While losing live as he chases that big score has become something Moorman has learnt to deal with, losing online has never been a problem, until a rough period last year.

“I had a pretty bad downswing from May till the end of October last year. I was getting deep runs still, so I knew I was still playing good, but whenever I got down to it I was just messing it up or getting screwed. I think I was too anxious, feeling like when I got deep I had to make that one count and maybe trying too hard.


“In 2009 on PokerStars’ Official Poker Rankings, I think I was ranked second out of whatever the ridiculous amount of people it was, and then in 2010 I was 118,000th. It wasn’t that I’d started to do hardcore drugs and lost the plot and couldn’t play, I was still playing my game and playing good, it was just the ridiculous variance.


“I obviously ran really well when I came second that year, got really lucky in big tournaments, but I had the complete flip side of it the next year and that was really tough, having all that success before then having a year that wasn’t all that great at all last year.


“I wouldn’t doubt myself if I had a bad couple of weeks, but when it turns into a bad couple of months, you definitely hear the things. The new guys are coming in above you and saying you’ve lost it, you could only beat the games when they were soft and now all these new guys are better than you, you’ve lost your passion for the game.


“You want to prove these people wrong and get driven on to try even harder, and maybe that’s where you start changing your game and trying too hard when it was fine to begin with.”

Dealing with your own downswings can be tough enough, but over the past two years Moorman has developed a stable of players he backs which has grown to over 30 in size. The highs can be hugely rewarding, but the lows can see a horse’s bad run cost you dear and leave you in the catch 22 situation of either providing further backing, and therefore getting in deeper, or sacking the horse from your stable and writing off the often sizable losses incurred to date.

A typical Sunday can cost Moorman more than a hundred thousand dollars, and an event like the upcoming World Series could see his outlay run into seven figures. With risk comes reward, and some of the scores his horses have made provided huge windfalls. Tyler Reiman’s second place at last year’s PCA saw him split his $1.75m winnings down the middle with backer Moorman, while Chris hurriedly flew out to the final table of the WPT at Foxwoods last October as not one but two of his horses had made the six-man final table.

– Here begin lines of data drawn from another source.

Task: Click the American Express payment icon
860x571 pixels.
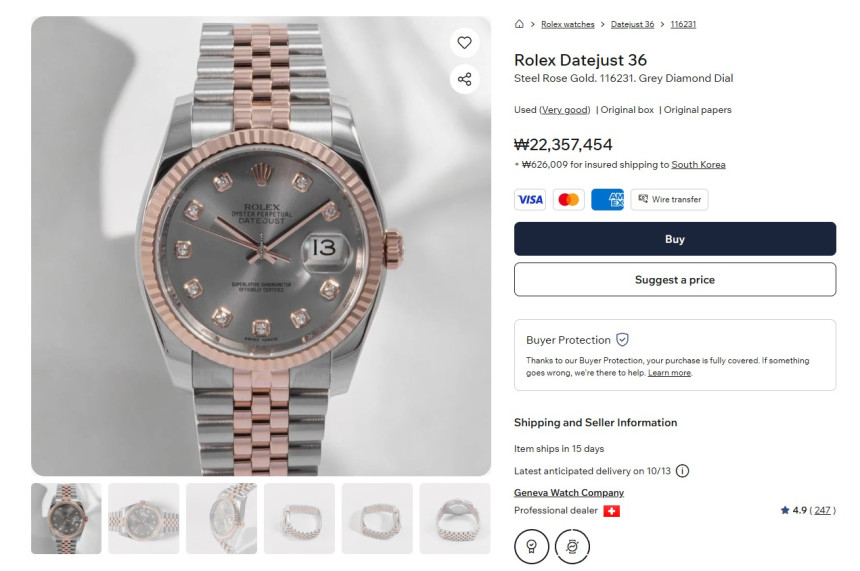Action: click(607, 199)
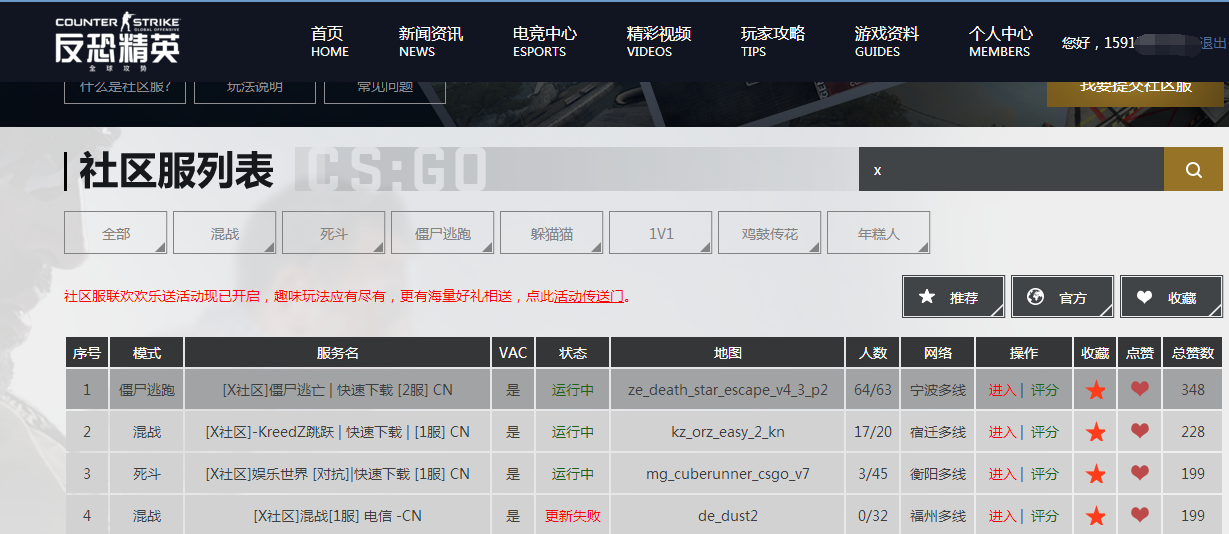
Task: Click heart icon on de_dust2 row
Action: click(x=1139, y=516)
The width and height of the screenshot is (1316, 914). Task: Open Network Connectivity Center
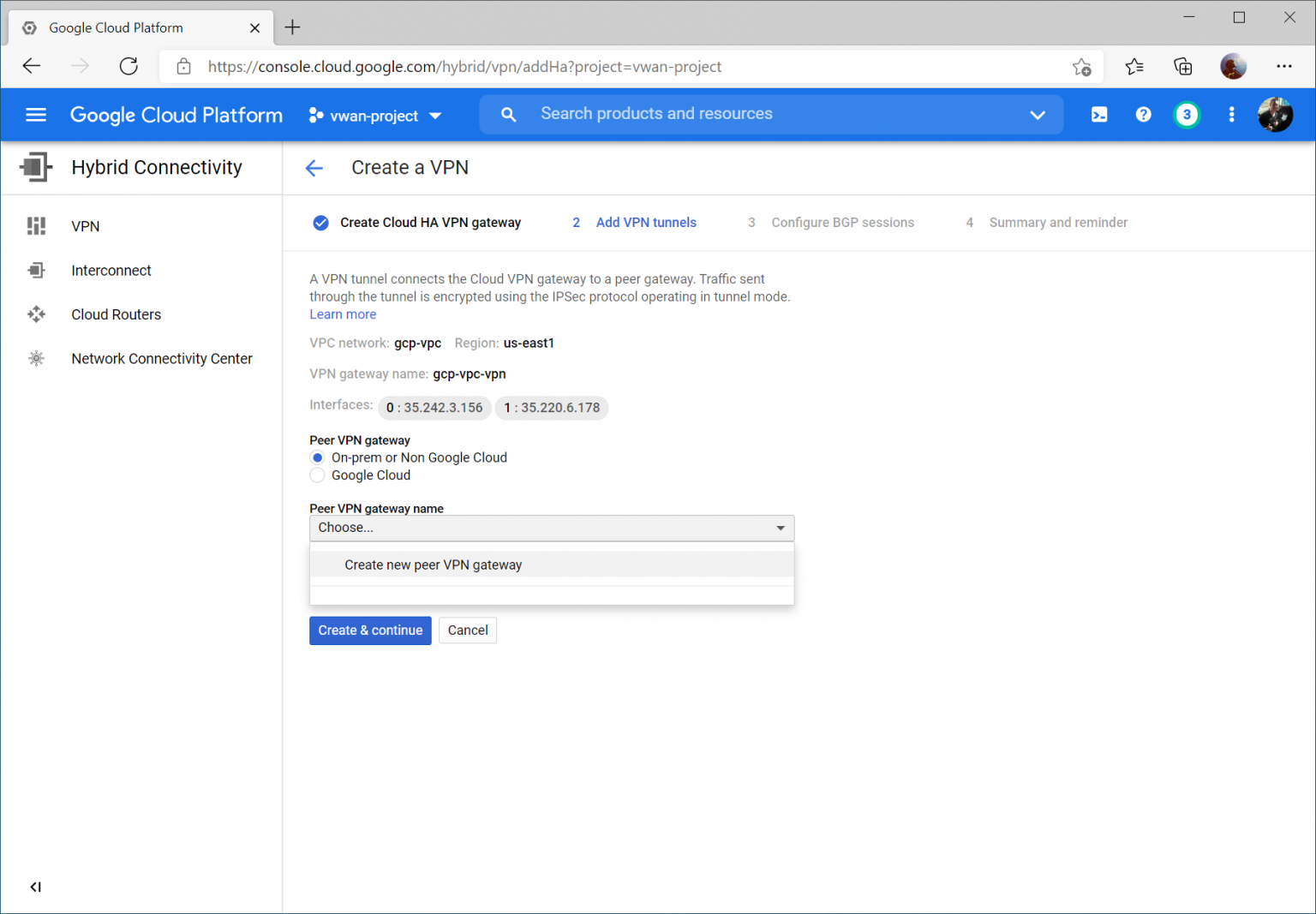point(161,358)
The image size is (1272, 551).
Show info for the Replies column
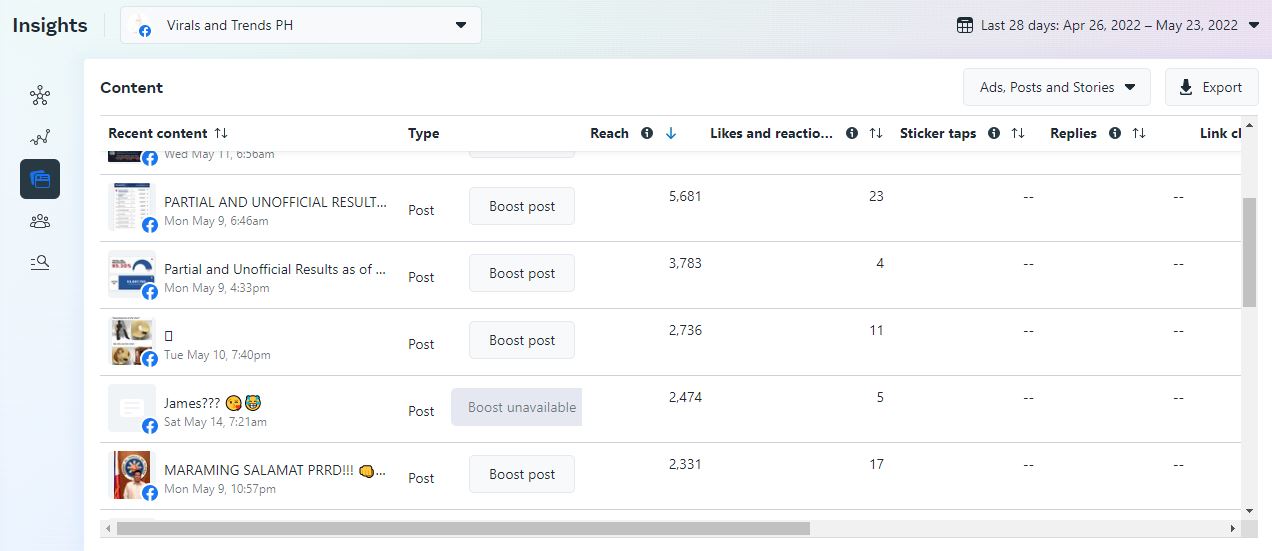(x=1115, y=133)
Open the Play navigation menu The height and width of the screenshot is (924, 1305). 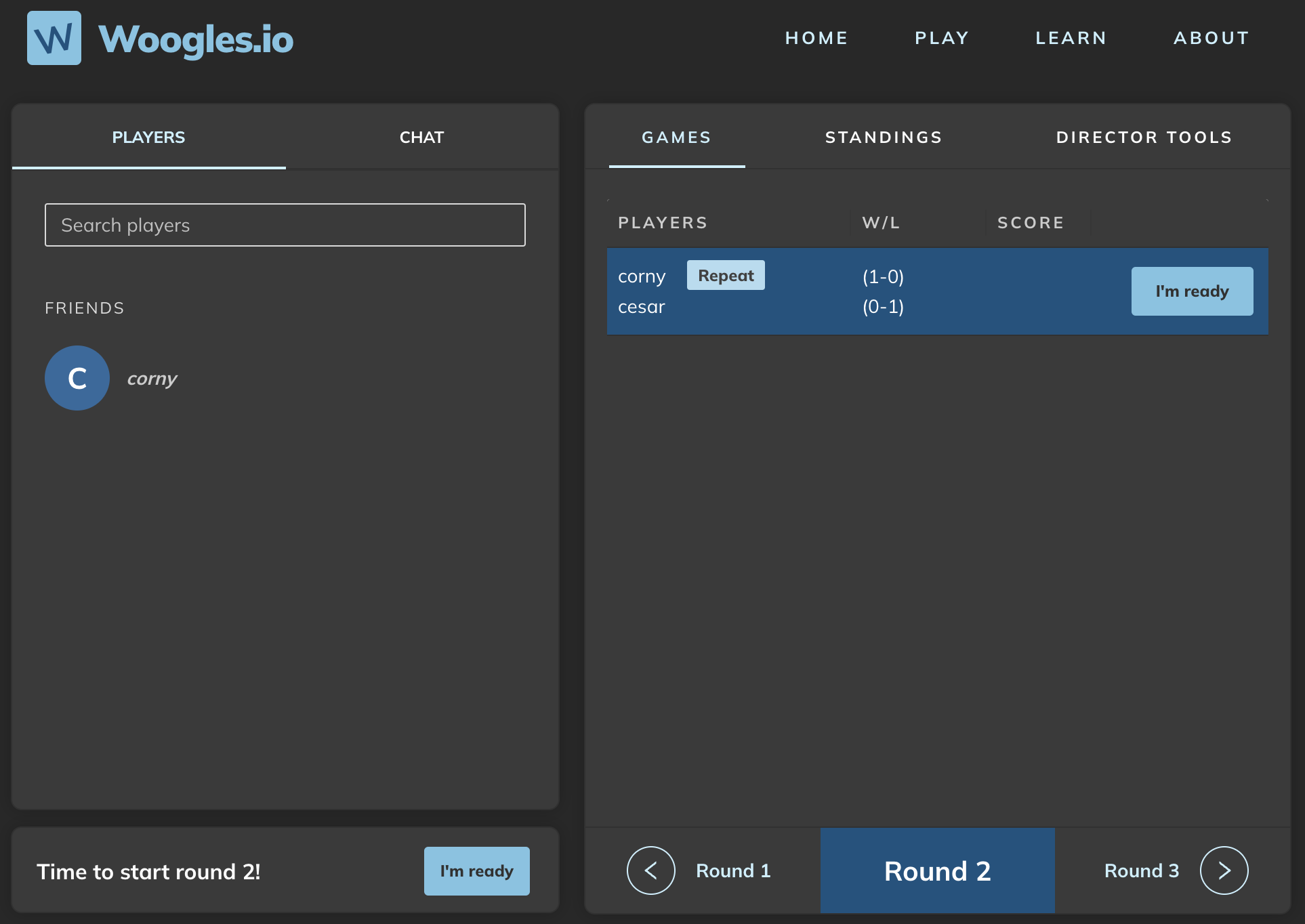942,38
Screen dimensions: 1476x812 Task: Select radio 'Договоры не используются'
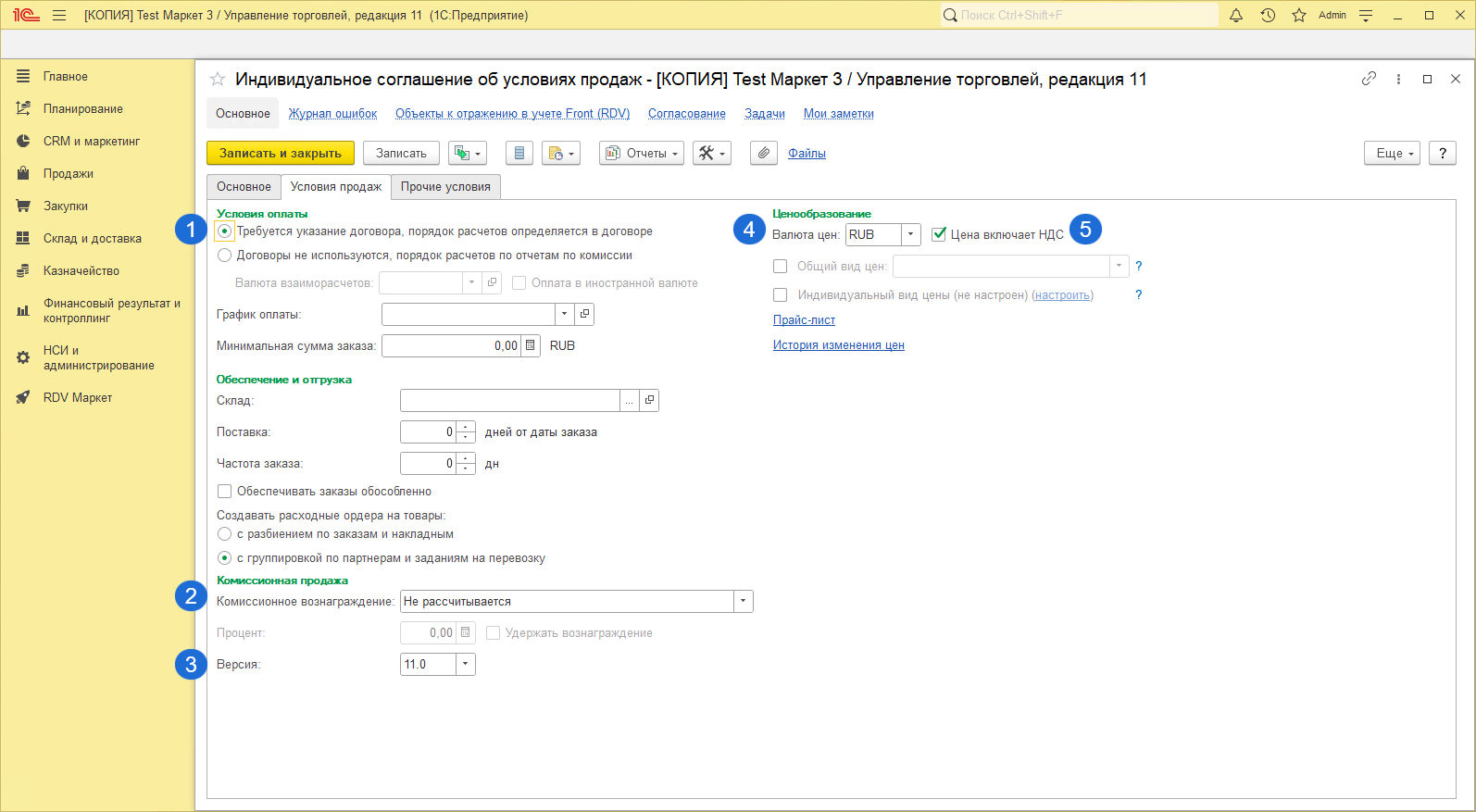pyautogui.click(x=224, y=256)
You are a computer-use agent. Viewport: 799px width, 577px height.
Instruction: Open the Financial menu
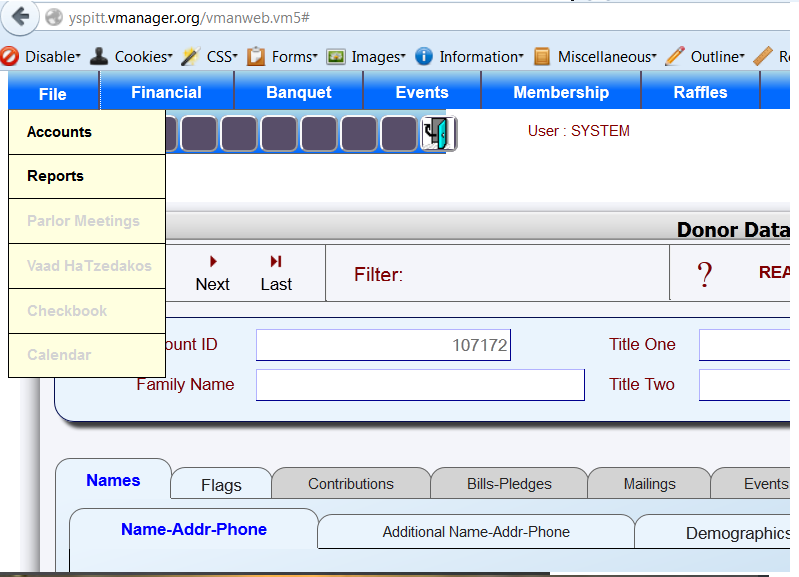166,92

On the flip side, any downswing in your own game can be magnified by your stable all losing. And Moorman has had to deal with horses stealing from him and losing friends over backing.

“It’s probably affected my game a bit. I try and deal with things like sending money when I’m not playing or during breaks, but obviously it gives me less time to focus on things I’m doing wrong. But it helps in another way because I’m usually watching when a horse goes deep in a tournament, and they might be telling me their cards, so you learn different styles, so I see the good things that, say, a tighter player might be doing, and try to bring them into my game. When you’re trying to change your game it helps when you have different people to talk to who have different opinions.”

Black Friday has left Moorman’s staking operation up in the air, but, as he tries to work out the best way forward for his mainly American stable, there has been a marked change in the general standard of play on the US-facing sites without our friends from across the pond.

“Since Black Friday I’ve been grinding pretty hard online and have noticed a huge difference. The fields are much smaller and less saturated with solid pros. This has made for a lot more deep runs and final tables. I've also found myself to have a much greater edge than previously in the latter stages and variance is a lot smaller than before because there is less chance of a sustained losing period.”

While the dust settles following Black Friday, and new players continue to emerge and challenge his superiority in the highest stakes online tournaments, one thing remains the same - Chris Moorman is not ready to give up his crown as the king of online poker just yet.